Angkong pertama kali diciptakan di Jepang pada 1869, setahun setelah Restorasi Meiji. Angkong merupakan salah satu transportasi pertama di Jepang yang memiliki roda, karena rezim Tokugawa melarang roda untuk menghindari mobilisasi pemberontakan terhadap shogun.
Penemunya sendiri masih menjadi perdebatan peneliti. Akan tetapi menurut M. William Steele dalam tulisannya yang bertajuk Mobility on the Move: Rickshaws in Asia, permohonan izin produksi angkong pertama kali diajukan di Tokyo oleh tiga pengusaha, yakni Izumi Yosuke, Suzuki Tokujiro, dan Takayama Kosuke.
Kerja sama dari tiga pengusaha ini tidak serta merta membuahkan hasil. Oleh karena itu, Suzuki berusaha mempromosikan kelebihan angkong yang "cepat, murah, dan nyaman" ini melalui pamflet. Ia juga mendemonstrasikan kendaraan murah meriah ini kepada keluarga dan teman-temannya.

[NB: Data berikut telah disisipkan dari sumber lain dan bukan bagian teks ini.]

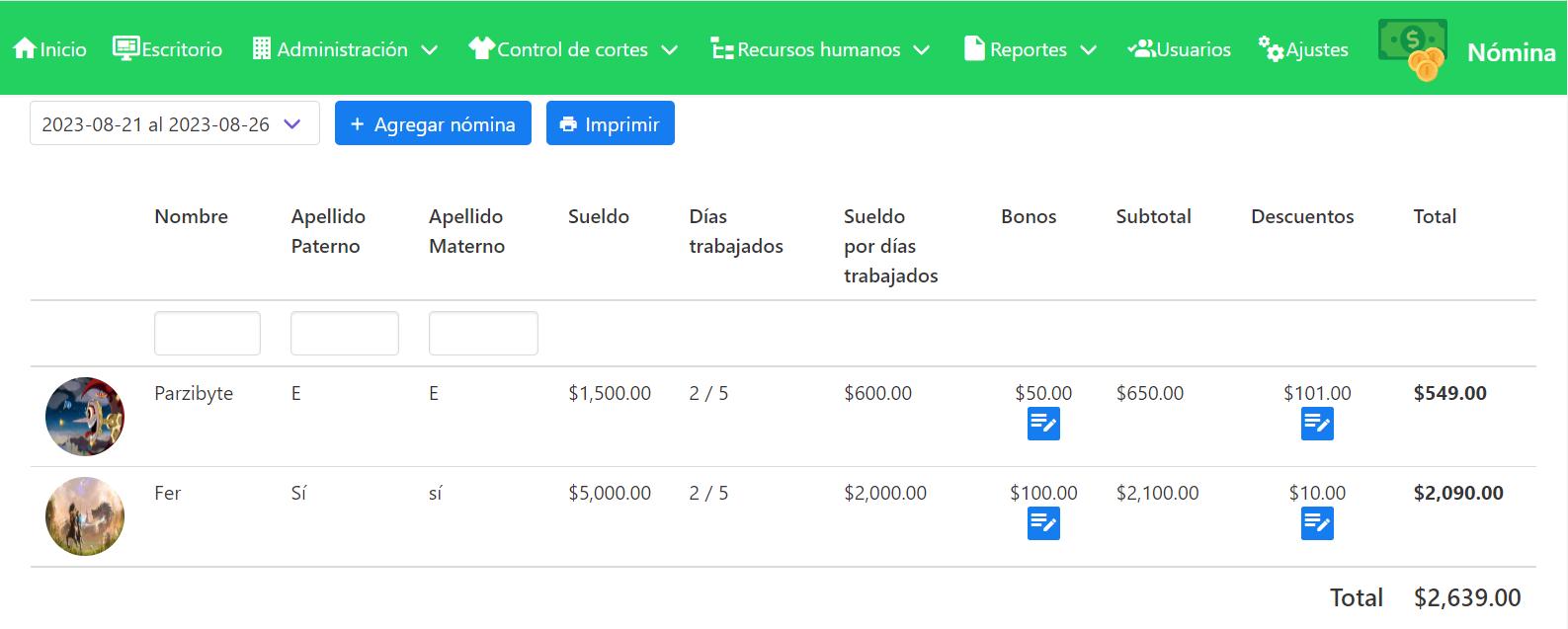Open the payroll date range dropdown

point(174,124)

Masyarakat perlahan-lahan melihat potensi dari angkong. Harganya murah dan kecepatannya tidak jauh berbeda dari kereta kuda. Selain itu, angkong juga mudah melalui gang-gang kecil yang tidak dapat dilalui kuda. Dalam tiga tahun, popularitas angkong meningkat pesat. Pada 1872, jumlah angkong di jalanan Tokyo mencapai 40.000 unit. Sementara di pada 1875, keberadaannya mampu mencapai 100.000 unit.
Orang Jepang menyebut moda transportasi mutakhir ini dengan nama jinrikisha. Artinya, "kendaraan yang ditarik orang". Kata ini kemudian diserap ke dalam bahasa Inggris menjadi rickshaw, dan diserap ke dalam bahasa Belanda menjadi riksja.
Popularitas angkong semakin melejit dengan inovasi yang dihadirkan Akiha Daisuke, seorang pengusaha dari Ginza. Pada pertengahan 1870-an, Akiha memodifikasi transportasi ini dengan menambahkan kursi empuk, atap, dan pernis kayu untuk membuatnya lebih tahan lama. Dengan inovasi ini, perusahaan Akiha menjadi produsen angkong terbesar di Jepang.